AIDS Hospice Does the Work of 12 Families

Sok Heng is 7 years old, an AIDS patient and an orphan. Although it is unknown how she contracted the disease, her family kicked her out of the home be­cause they fear and misunderstand her sickness.

Since NGO workers found her on the streets of Takhmau in October, Sok Heng has lived in the Missionaries of Charity hospice on the western outskirts of Phnom Penh.

“She does not think she will die,” sighs Sister Maria, one of the four nuns who runs the hospice, the only one of its kind in Cam­bodia. “But she will not live long. One day, the disease will win.”

The sisters would like to take in more people like Sok Heng—whose families refuse to care for them—so they can die in relative comfort and companionship.

But the hospice only has 12 beds.

Since it opened in June, 48 people have made their way here. Twenty-two have died.

Cambodia is a nation wracked by HIV, the virus that leads to AIDS-related illnesses. But health workers are fighting an en­trenched ignorance and fear about the virus.

With proper education and training, however, Sister Ma­ria thinks it just may be possible to get AIDS patients back into their homes.

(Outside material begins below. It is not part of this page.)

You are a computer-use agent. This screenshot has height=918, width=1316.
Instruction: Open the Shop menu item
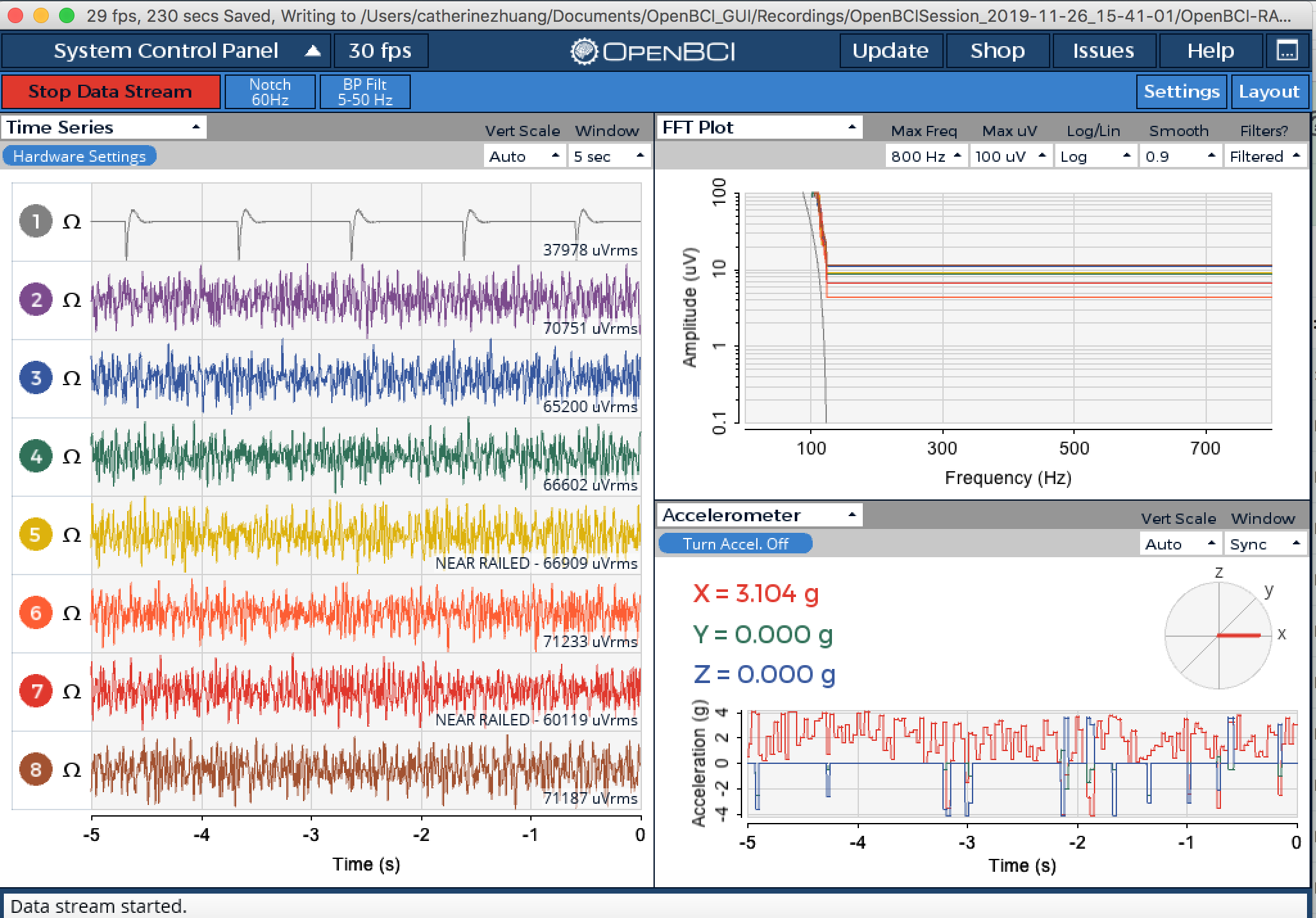(x=998, y=51)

“[Cambodians] really take care of each other,” she says. “If they understand a little bit more about AIDS, they will take care of their own.”

The most important thing in treating AIDS patients is to listen to them, to speak with them and “to give them something to hang on to,” Sister Maria says.

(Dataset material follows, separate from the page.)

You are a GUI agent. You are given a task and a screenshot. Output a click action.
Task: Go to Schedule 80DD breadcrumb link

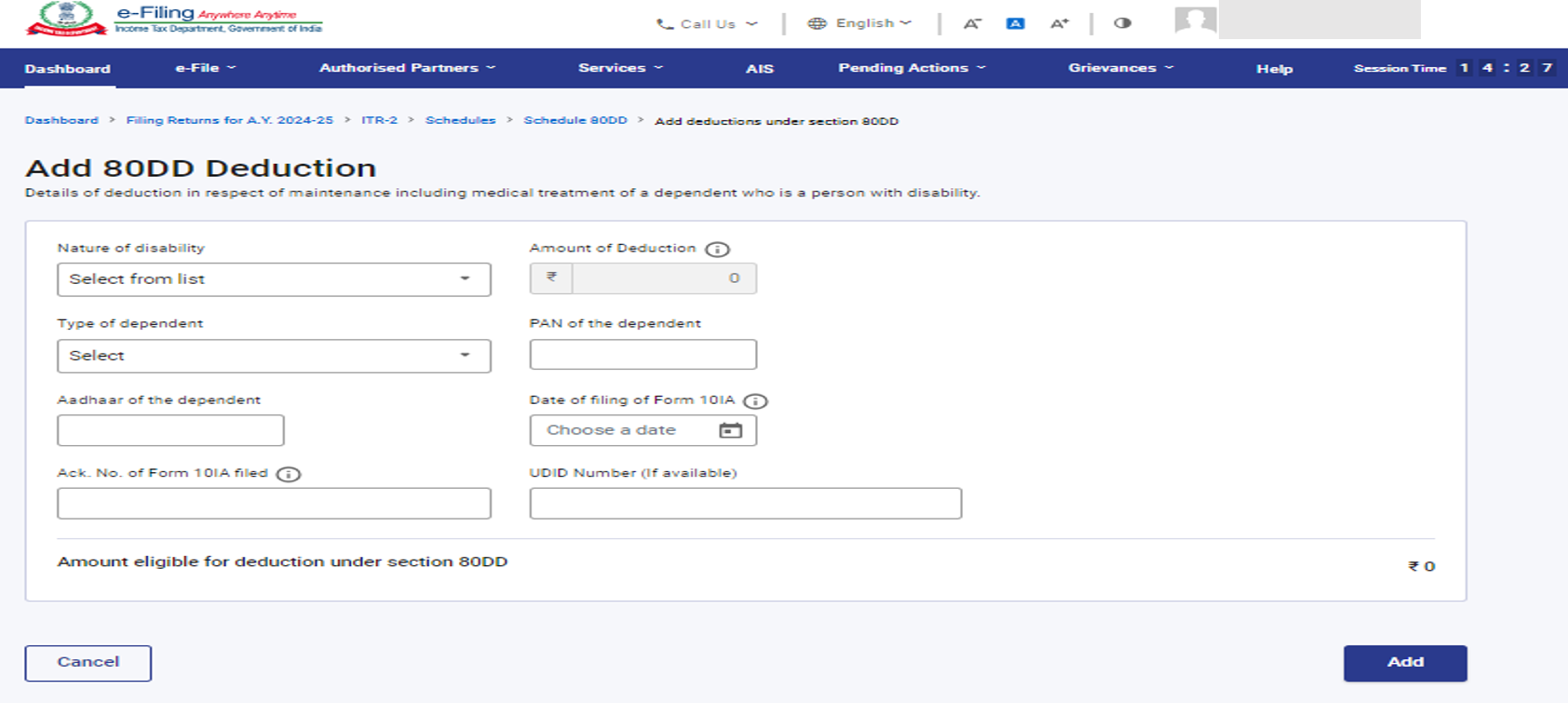(x=574, y=120)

That kind of verbal and emotional stimulation extends the life of a person stricken with AIDS by months, activists say. “It doesn’t take any medicine to make a person feel a little bit more comfortable,” she says.

Sitting on the outdoor bench at the hospice, holding Sok Heng on her lap, Sister Maria says she has seen gravely ill AIDS patients recover significantly.

The longest-running resident of the hospice is a young woman who has been there for eight months. She contracted HIV as a prostitute. She still walks and speaks with animation, but has no appetite and battles diarrhea.

The woman may die soon, but without the companionship from hospice residents and staff, she would have died months ago, Sister Maria ex­plains.

“They suffer very much at the last stage,” she says, “but all of them die in peace.”